** Work required **
Put the lines of the data from the line containing "The width and height of the screenshot is (950, 752)." to the line containing "will click(x=750, y=171).", both included, into a JSON list of strings with one string per line and blank lines omitted.
[Start of Record extracts]
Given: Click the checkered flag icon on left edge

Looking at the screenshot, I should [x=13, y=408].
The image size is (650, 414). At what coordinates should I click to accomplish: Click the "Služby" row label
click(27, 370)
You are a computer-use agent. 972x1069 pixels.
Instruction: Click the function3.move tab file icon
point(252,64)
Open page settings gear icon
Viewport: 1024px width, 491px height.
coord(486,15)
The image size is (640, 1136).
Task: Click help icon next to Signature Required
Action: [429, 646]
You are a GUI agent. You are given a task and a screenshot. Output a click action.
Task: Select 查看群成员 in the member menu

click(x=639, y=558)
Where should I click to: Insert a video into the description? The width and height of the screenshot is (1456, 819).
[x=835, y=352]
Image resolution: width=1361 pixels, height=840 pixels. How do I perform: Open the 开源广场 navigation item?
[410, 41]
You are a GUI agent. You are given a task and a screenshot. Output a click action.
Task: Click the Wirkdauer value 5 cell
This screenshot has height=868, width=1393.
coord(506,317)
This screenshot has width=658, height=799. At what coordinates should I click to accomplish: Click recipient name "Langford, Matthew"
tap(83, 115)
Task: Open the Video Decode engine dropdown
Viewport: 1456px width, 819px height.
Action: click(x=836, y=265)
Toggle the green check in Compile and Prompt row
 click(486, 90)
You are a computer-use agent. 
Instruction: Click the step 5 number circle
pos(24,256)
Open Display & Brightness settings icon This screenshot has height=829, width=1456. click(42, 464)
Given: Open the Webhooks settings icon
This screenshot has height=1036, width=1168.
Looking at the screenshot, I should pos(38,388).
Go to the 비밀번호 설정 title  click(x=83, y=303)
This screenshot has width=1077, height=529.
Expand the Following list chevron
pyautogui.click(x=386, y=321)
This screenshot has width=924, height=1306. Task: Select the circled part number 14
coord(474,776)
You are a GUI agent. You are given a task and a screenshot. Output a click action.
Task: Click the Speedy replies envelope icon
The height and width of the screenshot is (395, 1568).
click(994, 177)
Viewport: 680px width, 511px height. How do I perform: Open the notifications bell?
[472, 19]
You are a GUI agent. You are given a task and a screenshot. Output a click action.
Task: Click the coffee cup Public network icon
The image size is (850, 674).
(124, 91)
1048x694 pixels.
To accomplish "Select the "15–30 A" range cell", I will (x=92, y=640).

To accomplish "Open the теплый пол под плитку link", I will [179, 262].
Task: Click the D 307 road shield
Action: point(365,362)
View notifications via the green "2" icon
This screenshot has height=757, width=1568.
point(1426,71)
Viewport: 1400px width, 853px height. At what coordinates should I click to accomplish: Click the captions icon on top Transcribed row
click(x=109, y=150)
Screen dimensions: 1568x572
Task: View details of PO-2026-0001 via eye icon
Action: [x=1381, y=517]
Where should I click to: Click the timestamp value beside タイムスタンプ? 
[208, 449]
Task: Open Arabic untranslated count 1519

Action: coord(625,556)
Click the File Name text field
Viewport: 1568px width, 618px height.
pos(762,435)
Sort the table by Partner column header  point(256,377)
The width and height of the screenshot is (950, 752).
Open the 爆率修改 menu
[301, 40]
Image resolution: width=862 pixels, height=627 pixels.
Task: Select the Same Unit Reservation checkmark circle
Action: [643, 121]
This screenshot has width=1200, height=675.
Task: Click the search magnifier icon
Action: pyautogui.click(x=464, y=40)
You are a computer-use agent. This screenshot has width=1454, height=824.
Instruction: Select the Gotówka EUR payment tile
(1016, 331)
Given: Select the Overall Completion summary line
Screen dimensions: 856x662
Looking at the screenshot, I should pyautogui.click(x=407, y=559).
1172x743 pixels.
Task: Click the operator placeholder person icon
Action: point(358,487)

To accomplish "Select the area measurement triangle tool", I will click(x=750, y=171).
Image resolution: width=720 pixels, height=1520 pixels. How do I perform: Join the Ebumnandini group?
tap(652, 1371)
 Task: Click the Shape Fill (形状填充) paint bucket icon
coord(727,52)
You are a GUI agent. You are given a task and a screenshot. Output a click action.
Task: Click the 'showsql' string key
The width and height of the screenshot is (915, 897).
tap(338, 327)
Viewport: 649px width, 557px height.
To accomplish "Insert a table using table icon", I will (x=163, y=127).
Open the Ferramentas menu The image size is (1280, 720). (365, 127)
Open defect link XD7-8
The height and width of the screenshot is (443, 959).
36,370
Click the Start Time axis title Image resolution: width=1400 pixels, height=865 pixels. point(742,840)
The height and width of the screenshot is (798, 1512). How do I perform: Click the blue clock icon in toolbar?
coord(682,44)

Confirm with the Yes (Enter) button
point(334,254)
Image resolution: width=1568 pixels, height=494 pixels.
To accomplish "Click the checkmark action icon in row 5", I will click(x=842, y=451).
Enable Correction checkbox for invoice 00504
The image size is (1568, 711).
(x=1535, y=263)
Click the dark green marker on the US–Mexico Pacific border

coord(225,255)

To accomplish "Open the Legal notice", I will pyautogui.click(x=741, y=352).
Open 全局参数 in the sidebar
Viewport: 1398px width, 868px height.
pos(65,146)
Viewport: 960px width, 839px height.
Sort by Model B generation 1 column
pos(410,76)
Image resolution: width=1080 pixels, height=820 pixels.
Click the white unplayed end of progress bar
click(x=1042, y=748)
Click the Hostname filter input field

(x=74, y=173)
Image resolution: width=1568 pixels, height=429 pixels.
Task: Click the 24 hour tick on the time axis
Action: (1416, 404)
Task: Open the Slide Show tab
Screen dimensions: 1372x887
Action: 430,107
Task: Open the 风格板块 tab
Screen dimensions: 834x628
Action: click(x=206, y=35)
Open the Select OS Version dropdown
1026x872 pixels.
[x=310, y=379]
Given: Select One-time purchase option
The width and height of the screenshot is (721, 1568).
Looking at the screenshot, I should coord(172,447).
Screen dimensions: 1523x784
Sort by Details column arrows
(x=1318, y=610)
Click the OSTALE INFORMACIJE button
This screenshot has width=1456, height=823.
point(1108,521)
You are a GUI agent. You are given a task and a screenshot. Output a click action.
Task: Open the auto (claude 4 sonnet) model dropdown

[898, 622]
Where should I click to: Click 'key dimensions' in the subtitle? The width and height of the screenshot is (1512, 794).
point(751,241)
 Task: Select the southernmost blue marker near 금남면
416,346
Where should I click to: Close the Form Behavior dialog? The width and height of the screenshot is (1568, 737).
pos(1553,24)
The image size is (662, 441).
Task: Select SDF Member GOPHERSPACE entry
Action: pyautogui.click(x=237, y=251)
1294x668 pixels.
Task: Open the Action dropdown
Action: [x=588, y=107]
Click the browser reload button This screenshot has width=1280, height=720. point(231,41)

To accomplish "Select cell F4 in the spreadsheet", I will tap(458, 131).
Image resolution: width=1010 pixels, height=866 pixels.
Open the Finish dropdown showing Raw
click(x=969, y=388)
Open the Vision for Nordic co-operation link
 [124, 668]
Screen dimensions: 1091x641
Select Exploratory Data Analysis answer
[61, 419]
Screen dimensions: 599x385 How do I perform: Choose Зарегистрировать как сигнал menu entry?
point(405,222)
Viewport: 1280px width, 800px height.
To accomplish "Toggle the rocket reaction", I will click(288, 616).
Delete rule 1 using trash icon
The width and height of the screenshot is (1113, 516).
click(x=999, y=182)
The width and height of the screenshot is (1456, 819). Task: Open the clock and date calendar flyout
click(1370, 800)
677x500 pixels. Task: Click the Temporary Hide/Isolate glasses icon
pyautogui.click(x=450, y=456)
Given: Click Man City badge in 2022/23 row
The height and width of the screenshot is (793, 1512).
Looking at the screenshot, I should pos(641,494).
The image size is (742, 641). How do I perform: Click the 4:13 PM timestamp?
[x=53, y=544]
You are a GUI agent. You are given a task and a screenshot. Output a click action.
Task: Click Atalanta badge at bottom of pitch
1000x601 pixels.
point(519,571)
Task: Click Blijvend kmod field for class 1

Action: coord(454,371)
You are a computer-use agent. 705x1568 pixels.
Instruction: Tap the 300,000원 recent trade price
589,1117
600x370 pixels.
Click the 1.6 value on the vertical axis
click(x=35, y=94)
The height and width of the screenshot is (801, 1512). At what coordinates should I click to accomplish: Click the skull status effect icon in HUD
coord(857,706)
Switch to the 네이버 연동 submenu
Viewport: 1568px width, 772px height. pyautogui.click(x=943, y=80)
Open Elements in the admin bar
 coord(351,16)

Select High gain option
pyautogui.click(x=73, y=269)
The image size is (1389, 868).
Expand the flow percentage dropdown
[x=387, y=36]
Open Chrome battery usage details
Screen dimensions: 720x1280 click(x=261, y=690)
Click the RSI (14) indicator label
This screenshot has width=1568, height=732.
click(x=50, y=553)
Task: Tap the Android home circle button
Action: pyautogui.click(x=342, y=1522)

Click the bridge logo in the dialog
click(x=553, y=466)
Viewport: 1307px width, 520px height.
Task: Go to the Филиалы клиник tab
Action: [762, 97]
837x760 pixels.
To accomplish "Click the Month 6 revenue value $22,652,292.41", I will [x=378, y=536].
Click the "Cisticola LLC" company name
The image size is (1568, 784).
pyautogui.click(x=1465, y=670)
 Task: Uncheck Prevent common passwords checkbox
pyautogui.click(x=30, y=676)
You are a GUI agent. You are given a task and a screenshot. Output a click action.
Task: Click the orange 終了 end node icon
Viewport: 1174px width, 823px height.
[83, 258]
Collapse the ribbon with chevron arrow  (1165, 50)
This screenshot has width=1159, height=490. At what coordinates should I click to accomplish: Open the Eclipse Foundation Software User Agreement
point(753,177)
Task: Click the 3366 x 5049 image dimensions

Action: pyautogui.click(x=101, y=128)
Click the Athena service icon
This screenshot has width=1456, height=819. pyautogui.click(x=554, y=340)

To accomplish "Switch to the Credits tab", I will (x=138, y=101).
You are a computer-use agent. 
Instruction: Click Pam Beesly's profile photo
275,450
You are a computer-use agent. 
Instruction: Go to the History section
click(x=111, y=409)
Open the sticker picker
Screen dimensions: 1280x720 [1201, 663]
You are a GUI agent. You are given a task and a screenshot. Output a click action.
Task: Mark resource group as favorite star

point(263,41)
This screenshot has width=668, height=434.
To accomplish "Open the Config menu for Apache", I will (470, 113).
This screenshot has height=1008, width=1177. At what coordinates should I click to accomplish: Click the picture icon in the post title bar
[End of Record extracts]
** Output for this exercise **
[
  "The width and height of the screenshot is (950, 752).",
  "Open the 爆率修改 menu",
  "[301, 40]",
  "Image resolution: width=862 pixels, height=627 pixels.",
  "Task: Select the Same Unit Reservation checkmark circle",
  "Action: [643, 121]",
  "This screenshot has width=1200, height=675.",
  "Task: Click the search magnifier icon",
  "Action: pyautogui.click(x=464, y=40)",
  "You are a computer-use agent. This screenshot has width=1454, height=824.",
  "Instruction: Select the Gotówka EUR payment tile",
  "(1016, 331)",
  "Given: Select the Overall Completion summary line",
  "Screen dimensions: 856x662",
  "Looking at the screenshot, I should pyautogui.click(x=407, y=559).",
  "1172x743 pixels.",
  "Task: Click the operator placeholder person icon",
  "Action: point(358,487)",
  "To accomplish \"Select the area measurement triangle tool\", I will click(x=750, y=171)."
]